◆ Exercise brief
Please leave out pictures and print exactly the lines from the one that has "The height and" through the last line of the material below.

============

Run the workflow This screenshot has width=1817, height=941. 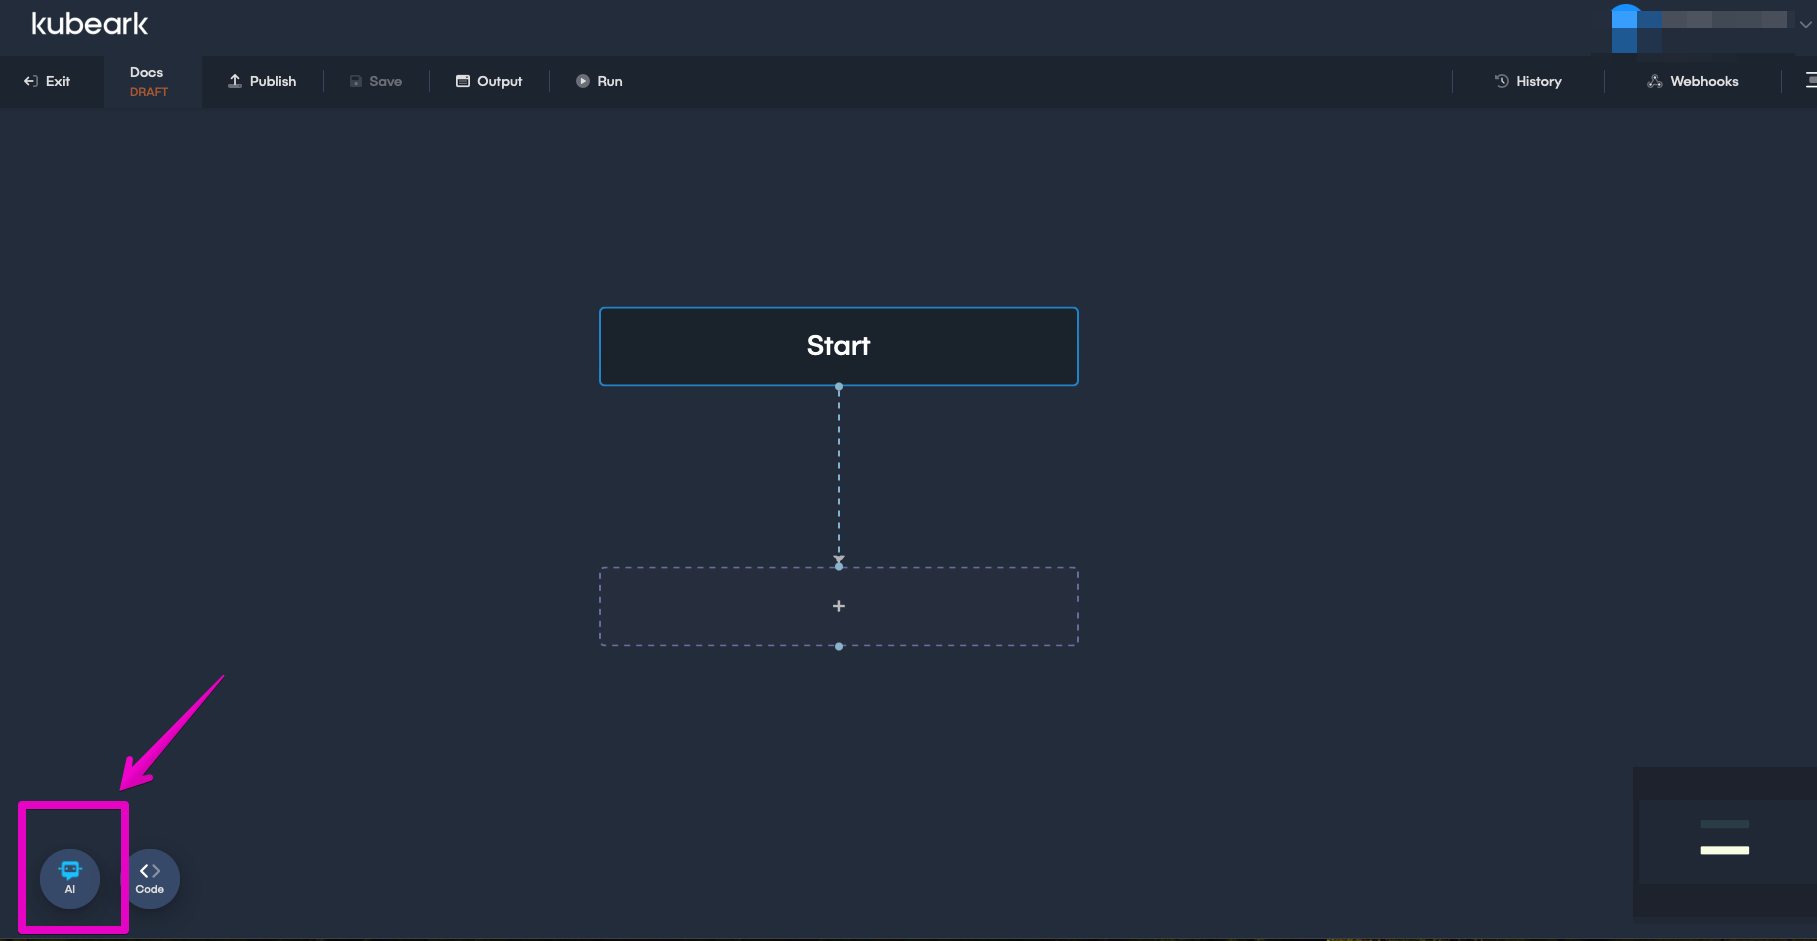599,81
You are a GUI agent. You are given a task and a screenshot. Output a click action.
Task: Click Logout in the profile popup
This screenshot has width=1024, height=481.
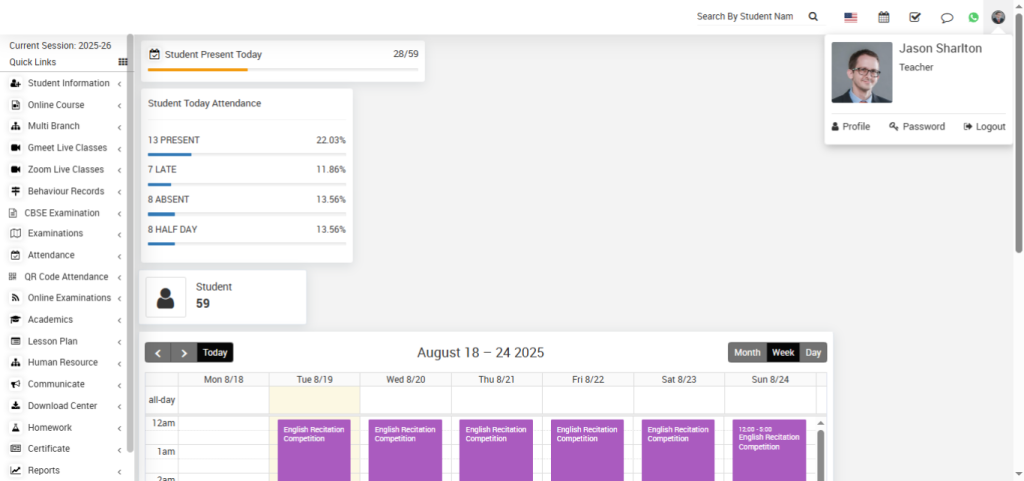point(984,127)
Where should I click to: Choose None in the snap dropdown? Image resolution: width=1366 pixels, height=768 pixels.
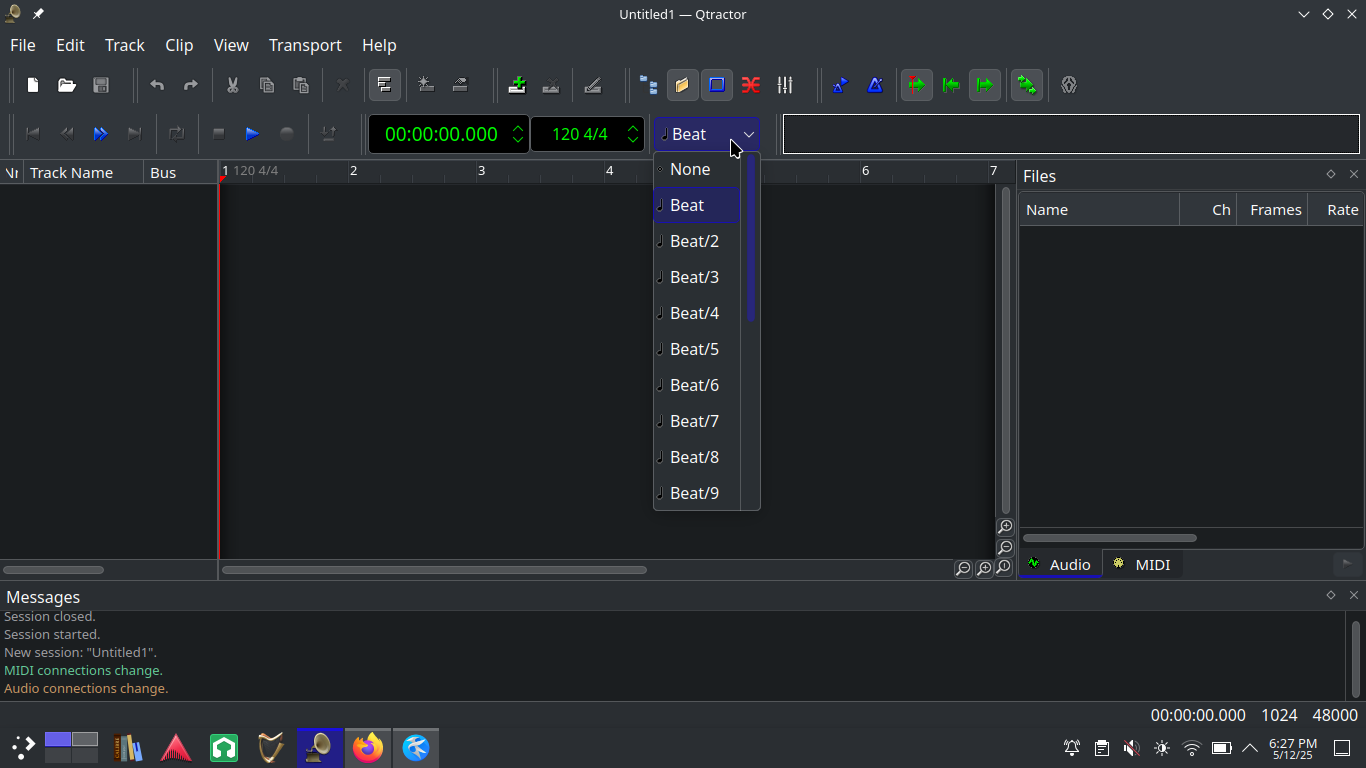tap(690, 169)
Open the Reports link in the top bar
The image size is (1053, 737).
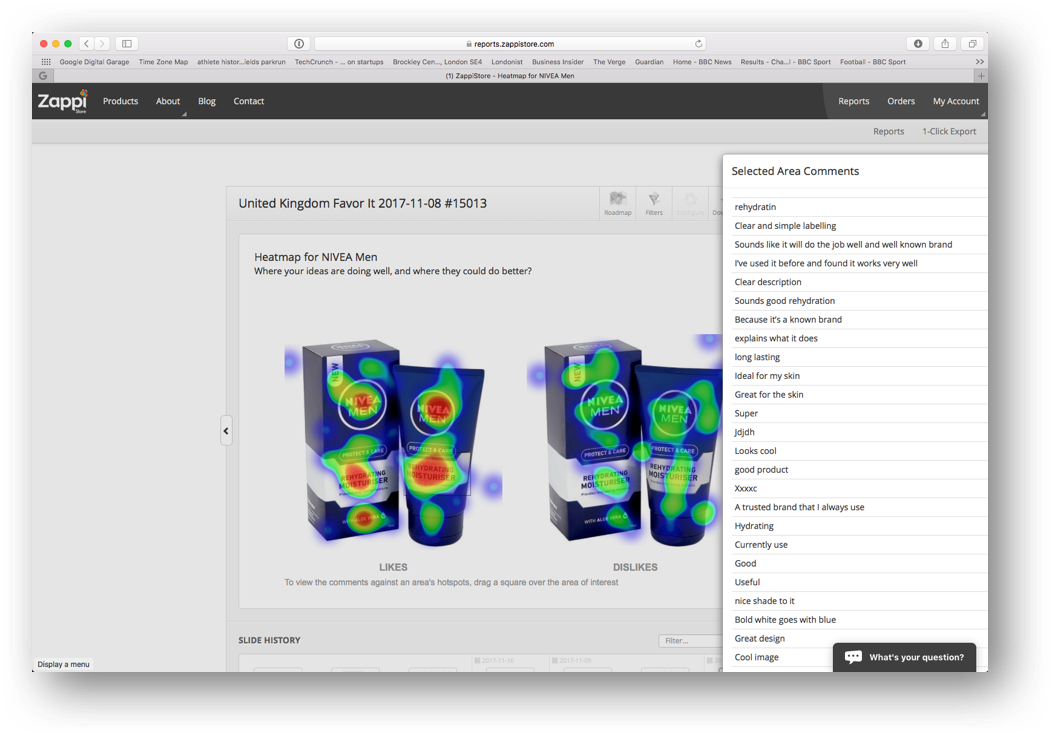pos(853,100)
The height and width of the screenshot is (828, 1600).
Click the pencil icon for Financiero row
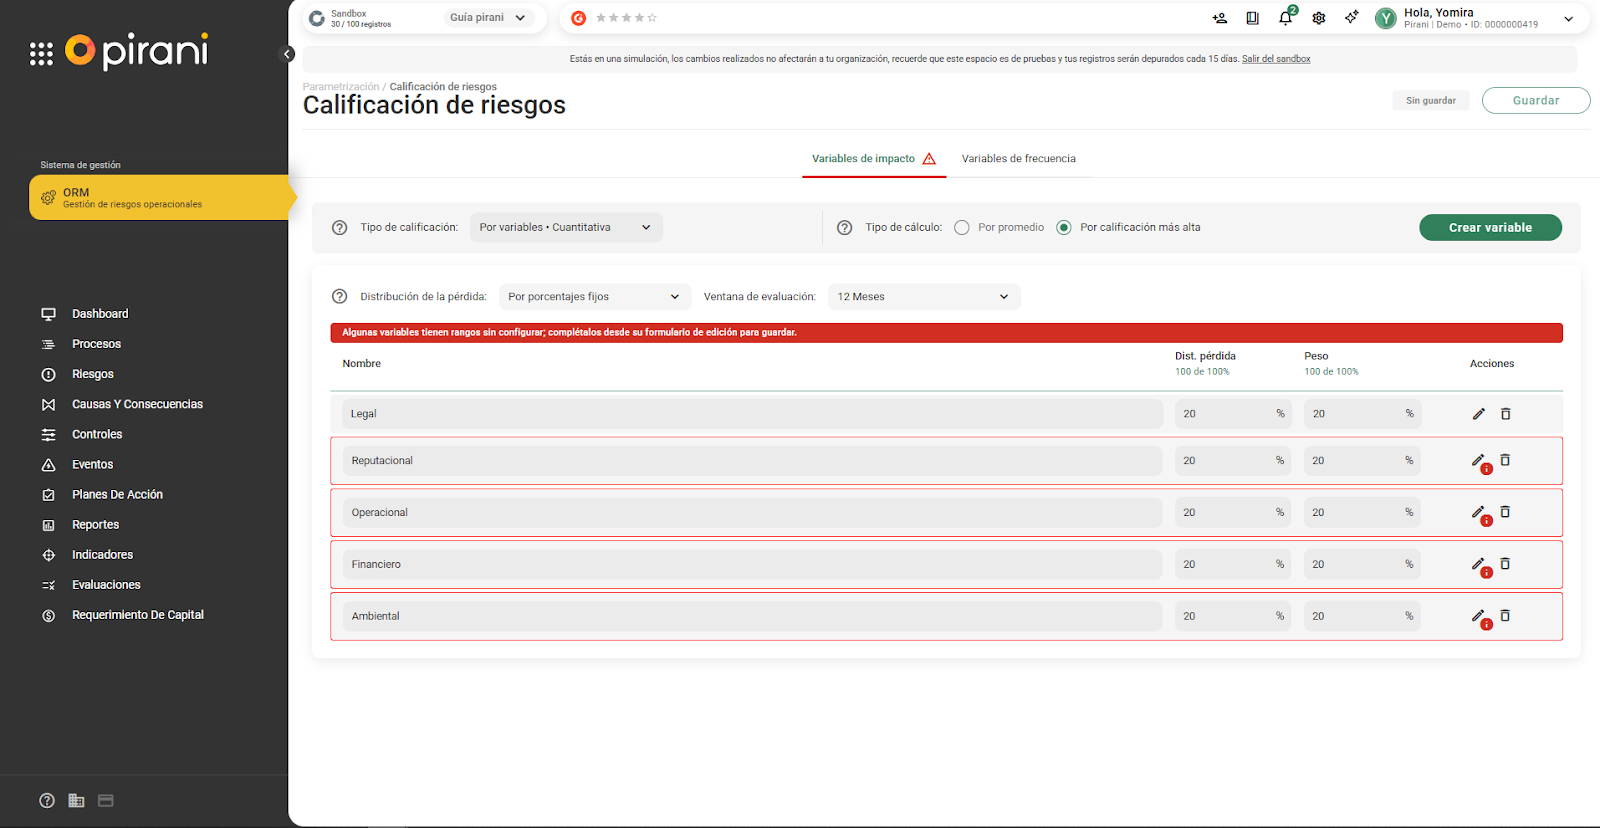click(1478, 564)
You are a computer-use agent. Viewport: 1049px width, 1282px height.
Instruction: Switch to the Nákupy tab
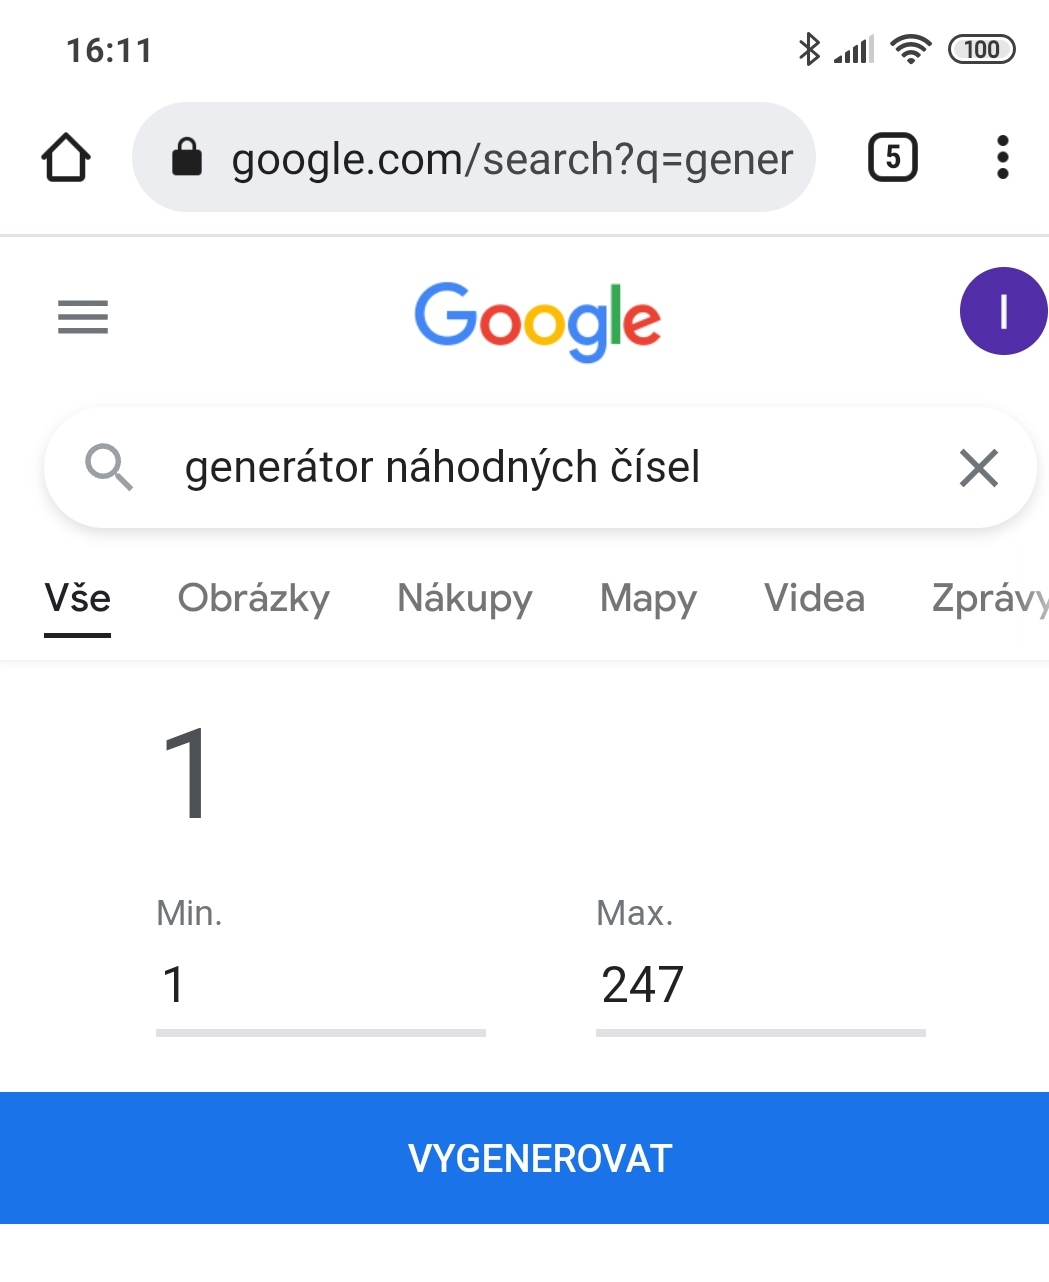coord(465,599)
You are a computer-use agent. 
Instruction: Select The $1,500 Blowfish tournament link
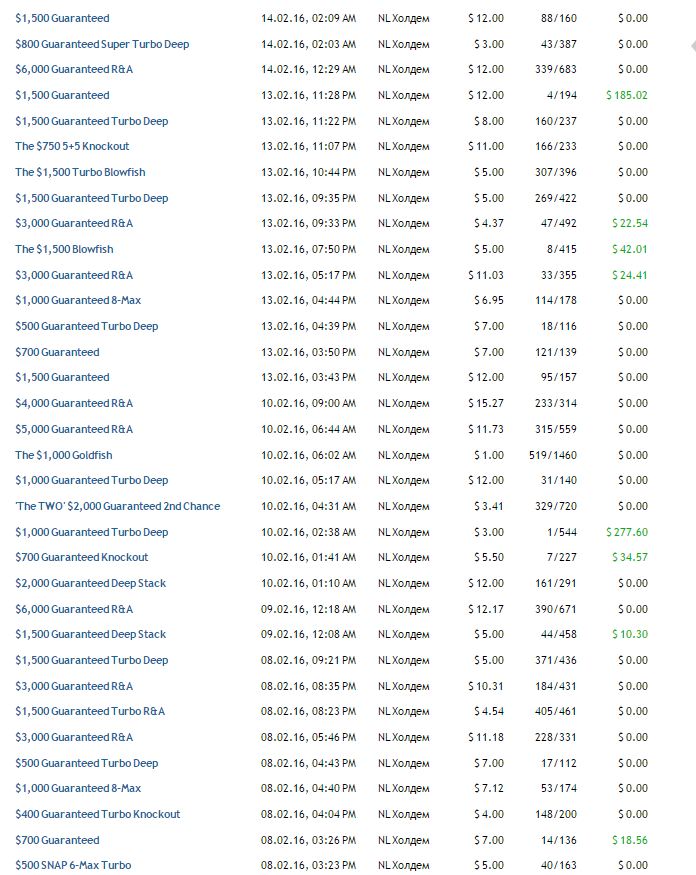click(x=64, y=249)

============

◆ Written answer
The height and width of the screenshot is (828, 1600).
Click the pencil icon for Financiero row
click(1478, 564)
You are a computer-use agent. Viewport: 1049px width, 1282px height.
Instruction: Switch to the Nákupy tab
coord(465,599)
You are a computer-use agent. 
Instruction: Select The $1,500 Blowfish tournament link
click(x=64, y=249)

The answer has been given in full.